I first came across the Julia programming language while in university, back in 2012. As a math and engineering major, I'd been exposed to MATLAB and R, specialized programming languages focused on engineering, statistics, visualization, etc. Julia had just been publicly released, and was not particularly easy to use. The central premise of being a high-level language with low-level performance, moreover, seemed too good to be true.

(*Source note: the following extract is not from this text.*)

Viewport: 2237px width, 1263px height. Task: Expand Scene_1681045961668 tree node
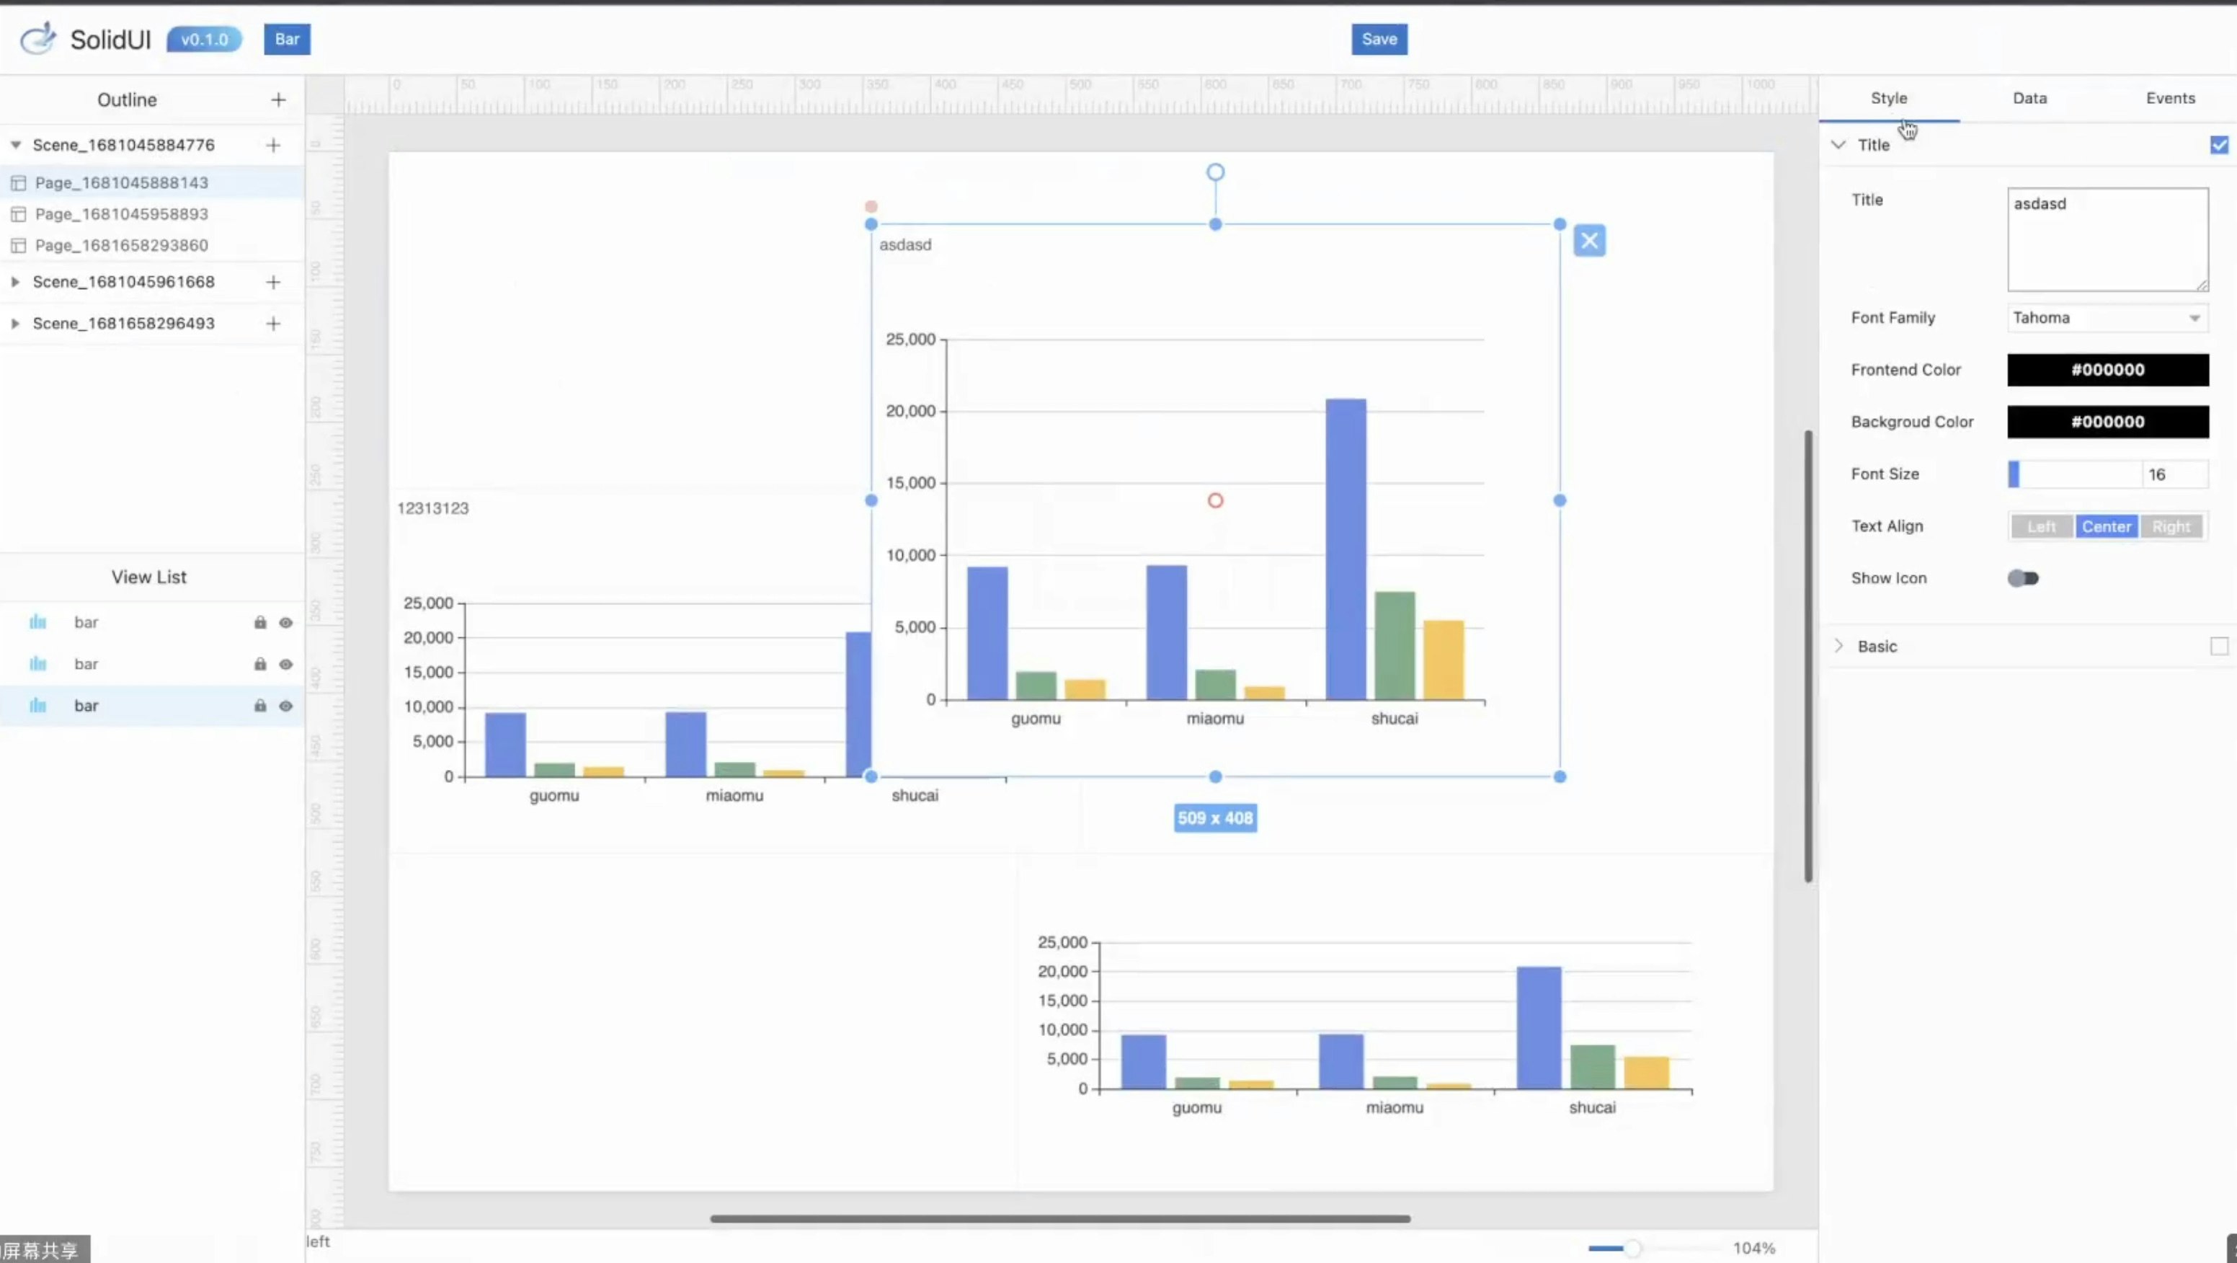click(15, 281)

As I've been taking a Deep Learning course lately, and therefore quite a bit of Python, I decided to revisit Julia and see where it's at 5 years later. Here are some impressions:

  • Pythonic syntax
    • Easy for anyone familiar with Python to pick up
  • Matrix (n-dimensional array) manipulation is, as in MATLAB, first-class
    • No import numpy as np; np.dot(...)
  • Performance, via LLVM's JIT compilation, is very good
    • Not having to explicitly vectorize code reduces mental burden on programmer
  • Below surface syntax, very Lispy
  • Making functionality extensible via multiple dispatch is A Good Idea
  • Good number of packages available

It's still early days–MATLAB was released in 1984, Python in 19911, R in 1993. As a late-comer, Julia has the opportunity to learn from these earlier languages and improve upon their syntax, performance, etc. However, it's an uphill battle to challenge the popularity of these entrenched "industry standards".

Julia provides real benefits over existing languages. It remains to be seen whether those benefits will be enough to gain it a foothold in the scientific computing field, but I'm excited about its future.